The folio-wing provisions provide for notice to the importer that the goods mnst be exported or destroyed within three months, and give detailed instructions as to the methods to be followed by both the importer and the customs officials. Reports to the chief of station are provided for after all formalities have been complied with.
After the examination in this case was made by the Department of Agriculture, the importer was, presumably, notified to redeliver the seven bags of ergot to the collector and failed to do so and to comply with said Treasury Regulations. The liquidation, which had been suspended under said regulations, was then' made. The entry could not be reliquidated “free of duty as a ‘nonimportation’,” for the reason that the said regulations had not been complied with in the destruction or exportation of the goods. There was but one thing which the collector could do, if these regulations are to be considered as valid, namely, to liquidate the entry as if the goods were dutiable. He did so, and it is against this liquidation that the instant protest is made. If the goods had been destroyed or exported, “under such regulations as the Secretary of the Treasury may prescribe,” to quote the language of said section 11, the amount of estimated duties would have been, under said article 494, “refunded as an excess of deposits.”

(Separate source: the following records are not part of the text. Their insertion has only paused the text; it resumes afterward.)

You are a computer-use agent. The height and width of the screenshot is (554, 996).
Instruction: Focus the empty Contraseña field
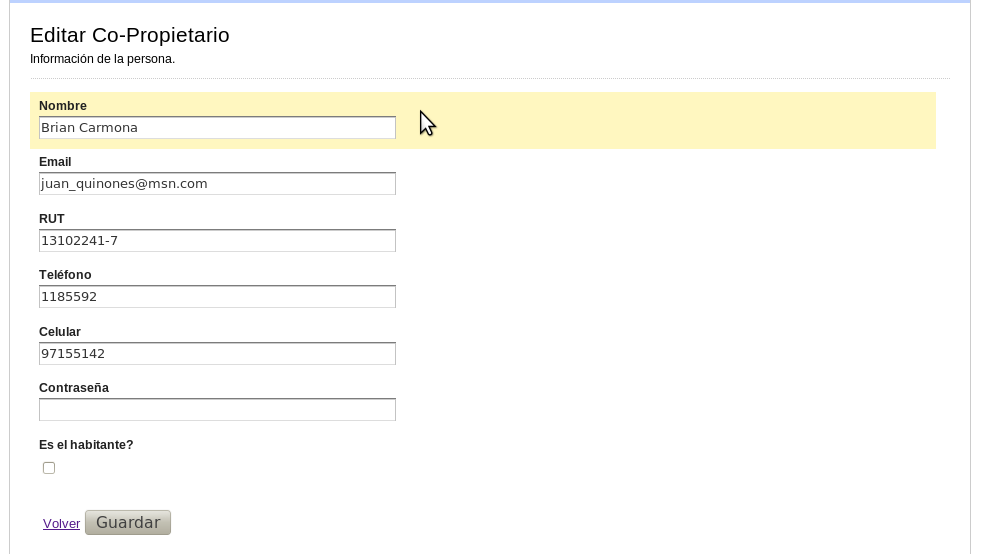[x=217, y=409]
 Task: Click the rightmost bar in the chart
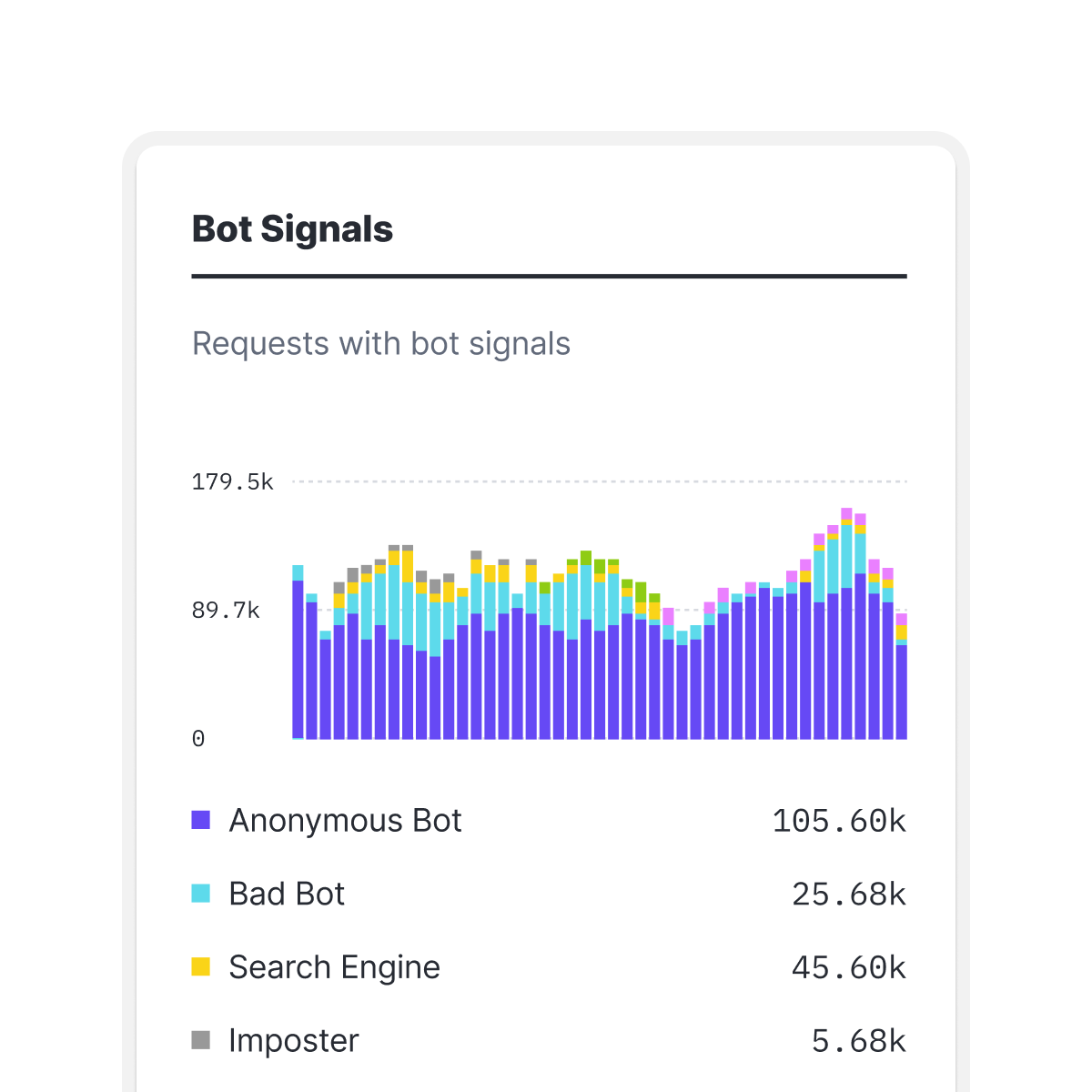point(901,682)
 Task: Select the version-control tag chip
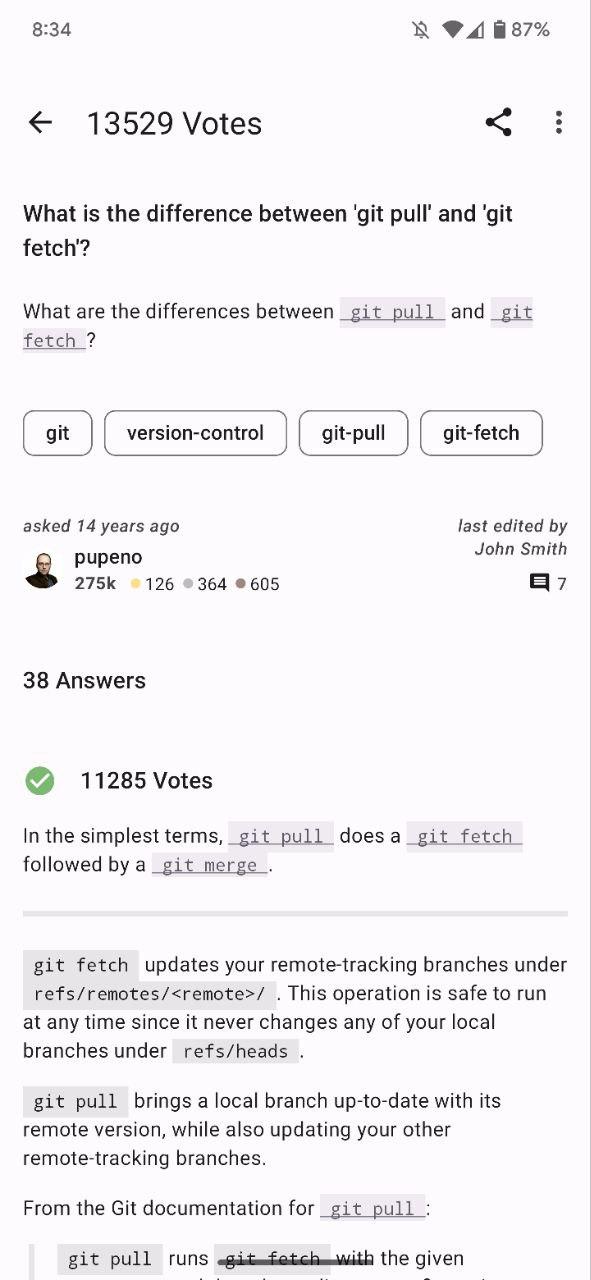pos(195,433)
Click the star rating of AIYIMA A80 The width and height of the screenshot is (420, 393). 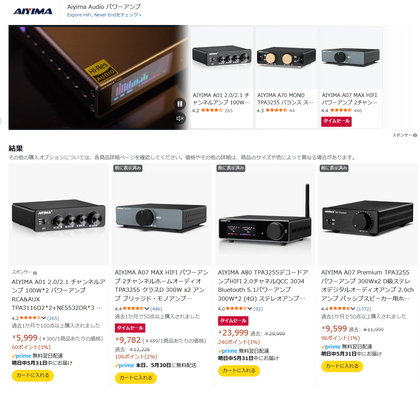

What has been substituted for compliance with these regulations? A report of the appraiser of the port stating that his office was advised by the Department of Agriculture that seven bags of the ergot had been exported and that the Department of Agriculture had “waived the formality required.” On what theory could the Department of Agriculture do this? It was an act ultra vires and did not affect the legal status of the importation.
In addition, a letter from an assistant collector of the port, addressed to the importers, six months after the goods were supposed to have been exported, replying to a letter of the importer which is said to have inclosed certain documents showing that the goods were exported, and in which the assistant collector attempts to waive the requirements of the regulations, is relied upon. Upon what theory could this be done by an assistant collector, or even by the collector himself? The law confers the right to make these regulations upon the Secretary of the Treasury, and the collector had no right to waive them. Bradley Martin, Jr. v. United States, 3 Ct. Cust. Appls. 384, T. D. 32982; Kronfeld, Saunders & Co. v. United States, 4 Ct. Cust. Appls. 60, T. D. 33308; Schelling v. United States, 14 Ct. Cust. Appls. 159, T. D. 41691; United States v. Bird, supra; United States *117v. Ingram & Co., 17 C. C. P. A. (Customs) 228, T. D. 43668; Rosenfield v. United States, 18 C. C. P. A. (Customs) 146, T. D. 44361.
My conclusion is that unless goods of this character are destroyed or exported as provided by the regulations of the Secretary of the Treasury, they are, in law, not destroyed or exported at all, but are supposed to have entered into the commerce of the country. In many cases, I dare say, this will not only be theoretically, but actually, true. Ergot, narcotics, impure foods, come into the country and are released to the importers under bond. Unless they are destroyed or exported as the law requires, if special methods are allowed in special cases, a certain amount of this dangerous material will inevitably filter into the commerce of the country and the safeguards of the law be nullified.
I am of opinion the judgment of the United States Customs Court should be affirmed.